___ RECORDS SUPPLIED ___

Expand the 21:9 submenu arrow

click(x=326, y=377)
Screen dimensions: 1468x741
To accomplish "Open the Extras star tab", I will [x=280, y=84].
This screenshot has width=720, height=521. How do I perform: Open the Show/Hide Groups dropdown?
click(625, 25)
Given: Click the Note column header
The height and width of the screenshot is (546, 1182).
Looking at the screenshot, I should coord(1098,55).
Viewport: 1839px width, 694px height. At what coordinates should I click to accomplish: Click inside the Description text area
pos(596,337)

___
___ RECORDS SUPPLIED ___

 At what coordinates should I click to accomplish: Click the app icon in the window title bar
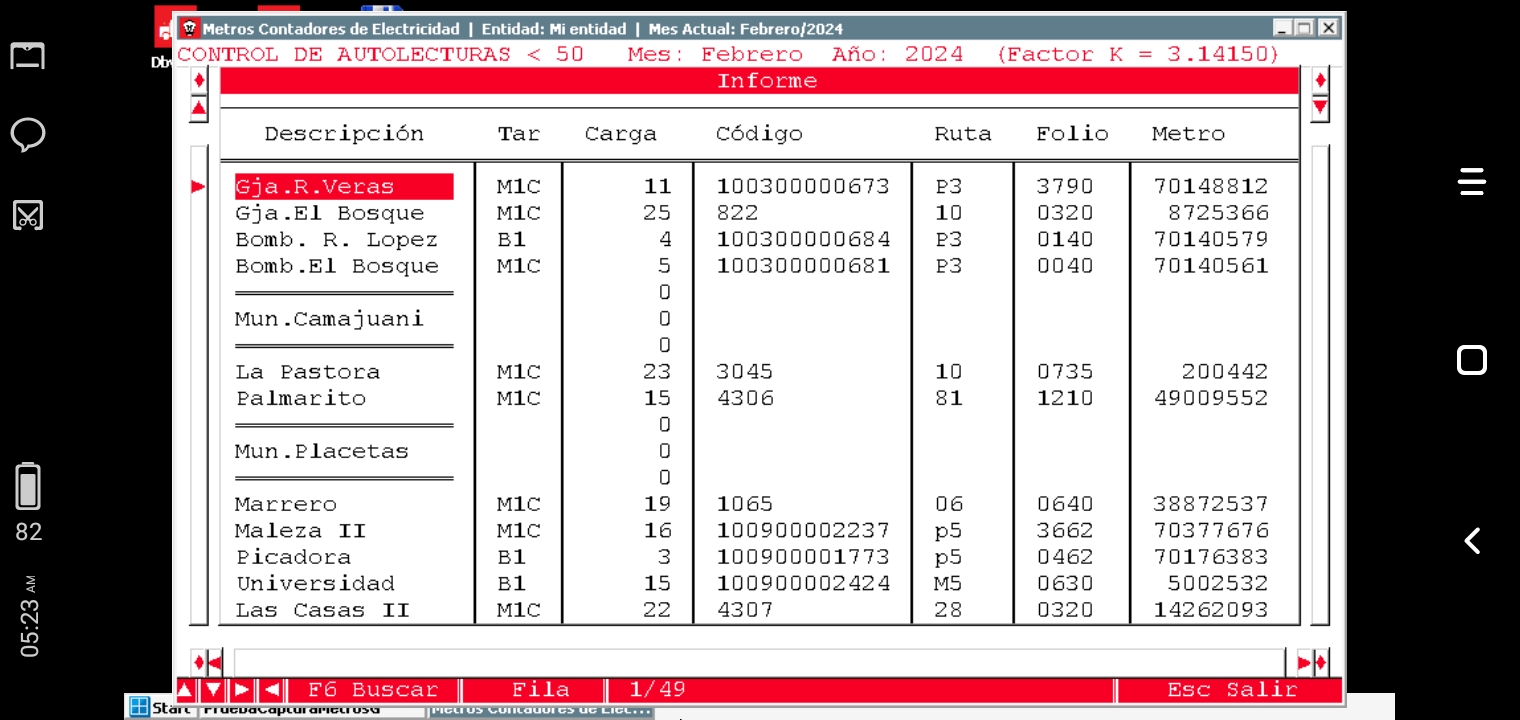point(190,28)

___
___ RECORDS SUPPLIED ___

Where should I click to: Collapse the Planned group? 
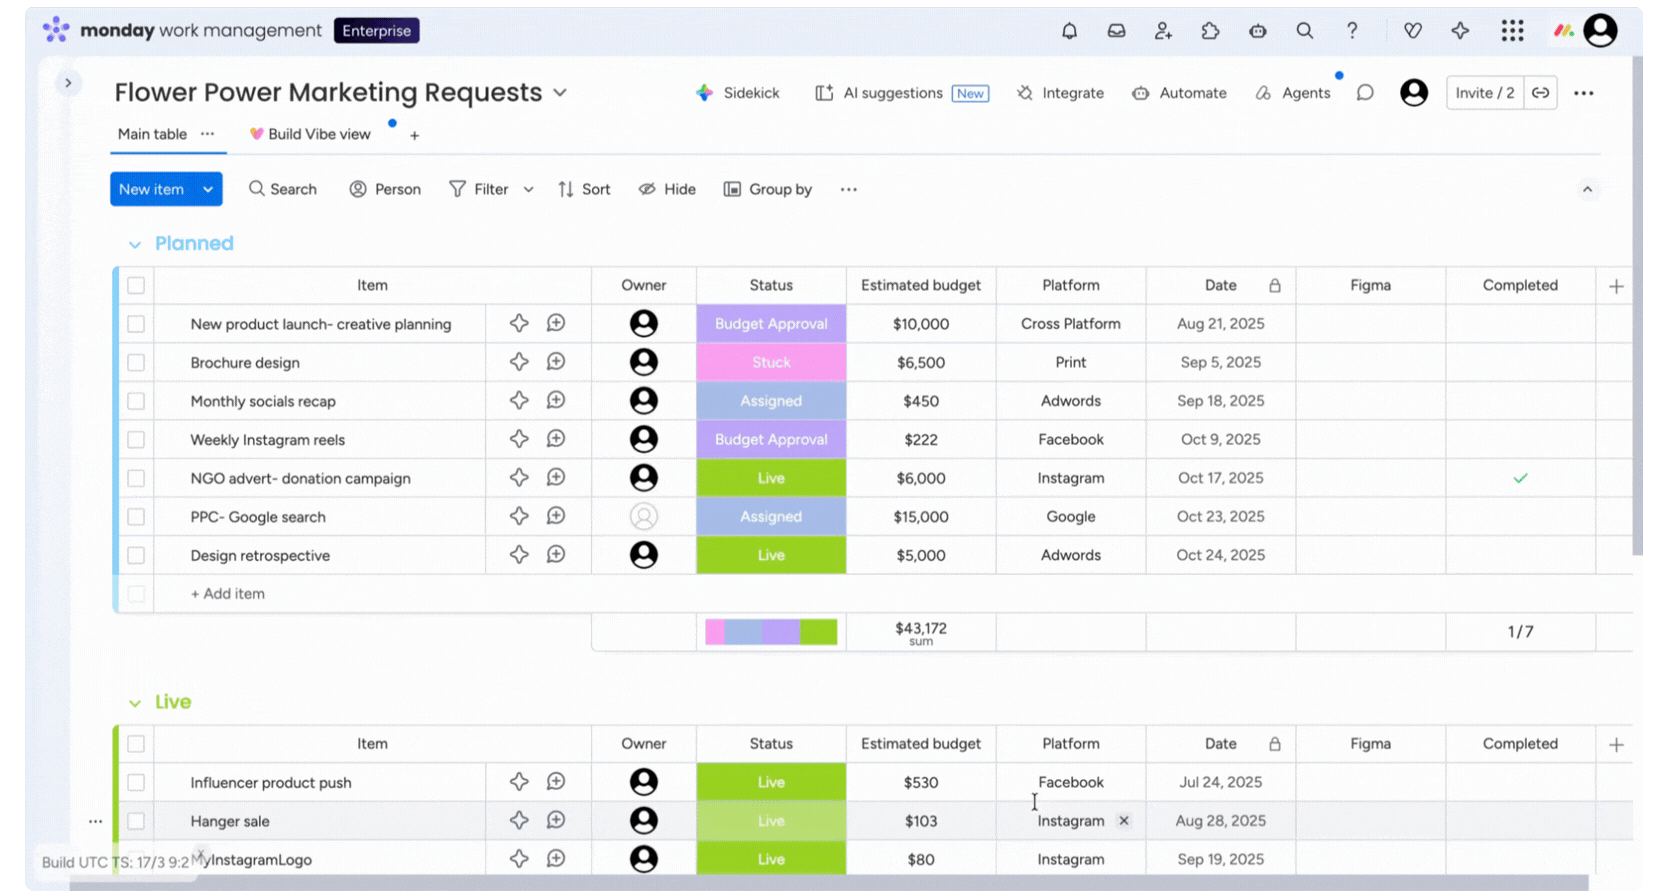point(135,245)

___

WORK INSTRUCTIONS: In the listing above, find the line holding "Screen dimensions: 1468x741" and the line holding "Given: Click the Note column header", then output those two lines and every line between them exactly.

RESULT FOR THIS EXERCISE:
Screen dimensions: 1468x741
To accomplish "Open the Extras star tab", I will [x=280, y=84].
This screenshot has width=720, height=521. How do I perform: Open the Show/Hide Groups dropdown?
click(625, 25)
Given: Click the Note column header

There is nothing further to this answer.